By Cal Orey
HOMEWARD BOUND
(Excerpt from Soulmates with Paws)
One spring day in a small town in Illinois, a black cat named Zephyr disappeared. “I was heartbroken, as was the rest of my family. He was truly my friend at that time,” recalls Cassandra Fink. Zephyr’s owners spend hours combining their one-and-a-half-acre yard and apple orchard looking for their beloved pet and fearing the worst. “We realized he must have run away.”
Then one night the cat’s owners heard a soft meow outside and found Zephyr standing at the door looking well-muscled but extremely skinny. “The semi-trucks for the trucking company next door traveled back and forth to the city of Kankakee. We realized then that he had hopped aboard a flatbed semi and ended up there,” explains Fink. It had taken the cat two weeks to trek the 30 miles home!
Zephyr is like countless cats worldwide who find their way home—even when home is hundreds of miles away. Many cat owners have tales of incredible journeys, and most have no idea how their cats do it. A number of these cases come to the public’s attention when they are reported in newspapers, but many more go unreported and unstudied. Those that are studied teach us a lot about our feline companions but leave us with as many questions as answers.
AN AMAZING HOMING INSTINCT
Researchers really don’t know how these extraordinary cats find their way home. But they do have some idea about how some other legendary travelers navigate. Birds and bees seem to navigate by the sun, stars or moon. As for salmon, which swim all the way from the open ocean back to the very stream where they spawned, researchers think they smell their home waters. Other animals can orient themselves with the help of magnetized cells in the brain, which act like tiny compasses, and help them decide which way is north. Marine mammals may even use the sounds that rumble through the seas to get their bearings. “Cats may have similar abilities,” says renowned author and animal expert Michael Fox, Ph.D.

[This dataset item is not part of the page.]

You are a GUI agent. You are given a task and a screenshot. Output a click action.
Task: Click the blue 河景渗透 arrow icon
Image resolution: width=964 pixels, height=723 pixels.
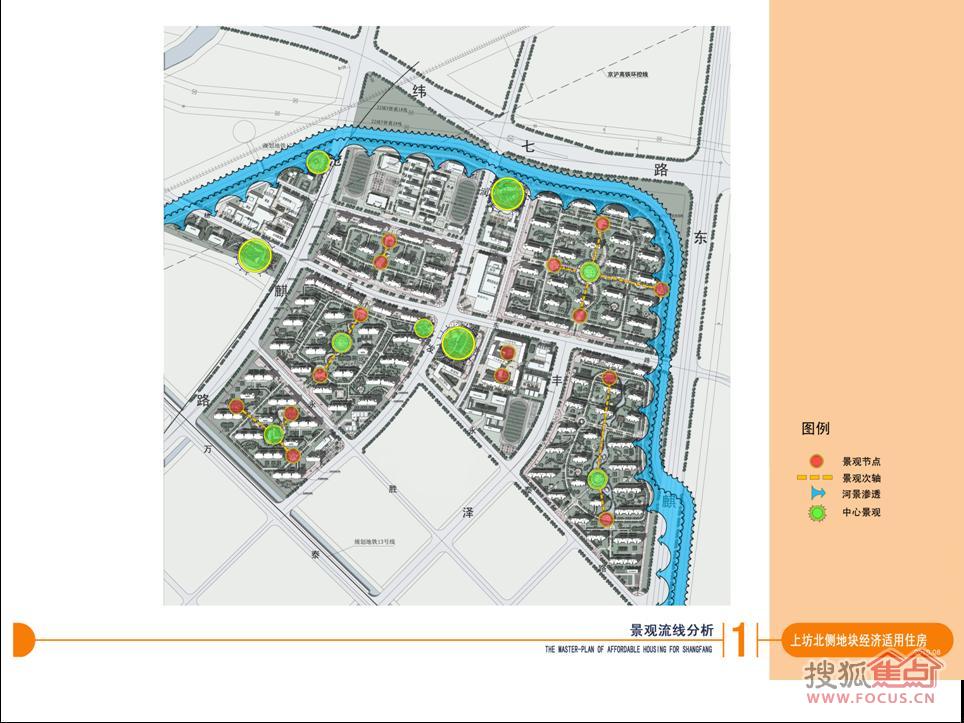(x=817, y=494)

In a classic study done more 75 years ago, zoologist F.H. Herrick, of Cleveland, Ohio, took his own cat in a bag from his home to his office five miles away, traveling by streetcar. When he let the cat out of the bag, the cat fled. However, the cat returned home the same night, even though he had been left in an area he was unfamiliar with. Puzzled by this astonishing ability, Herrick put the cat in a closed container, took him various distances from his house—from one to three miles—and released him. The result: The cat came home in a variety of situations and from any point on the compass. How exactly do cats do that?
THE RADAR THAT GETS CATS HOME
Animal experts also say the sense cats use most often and that gives them the most information is scent. By sniffing bushes and buildings along their route, cats can use the information they glean to help find their way home.
“Cats have a very sensitive nose that equal dogs, and their eyesight is certainly better,” says Ted Cohn, DVM, at University Hills Hospital in Denver CO. “Certainly for short distances visual clues are very important.”
Cats also use physical cues from nature, such as the angle of the sun to find their way. “They may be able to use the sun as a compass, as well as sensing a time difference between their own internal circadian clock and the local time. But the father away they are from home base, the greater will be the discrepancy,” says Fox. Therefore, visual aids and memory don’t completely explain how lost cats find their way over long distances.
That’s why many researchers believe cats are sensitive to the earth’s magnetic fields. This sensitivity may enable them to find their way back home—even from hundreds of miles away. “A magnetic field can be described as a set of imaginary lines that indicates the direction a compass needle would point to at a particular spot,” explains Psychobiologist David Jay Brown of Ben Lomond, CA.
It’s also believed that cats possess a homing mechanism that is triggered by brain cells containing magnetized iron particles. As they do with other mammals, these cells act like built in compasses. So, some cats, like a wayward senior striped tabby named Alfie, may have been guided by the influence of earth’s magnetic fields.
Early one summer, Alfie’s owner, Elaine Hahn, moved to a new home in Palo Alto, CA, about five miles away from her old home. For the first few weeks after the move, Hahn received regular phone calls from her old neighbor, who told her, “Alfie is here. Do you want to come and pick him up?” For two weeks, Hahn got into her car and drove five miles to go pick up Alfie. He had not only hiked five miles each time to get back to his old house, he had crossed six lanes of traffic to do so!
Alluring as it is though, the magnetic field theory doesn’t entirely explain the homing instinct, according to Brown. “If you have a compass and you’re not in the middle of nowhere, you can’t figure out the direction of your destination unless you knew your position in a certain geographical area. So, it’s really a big mystery.”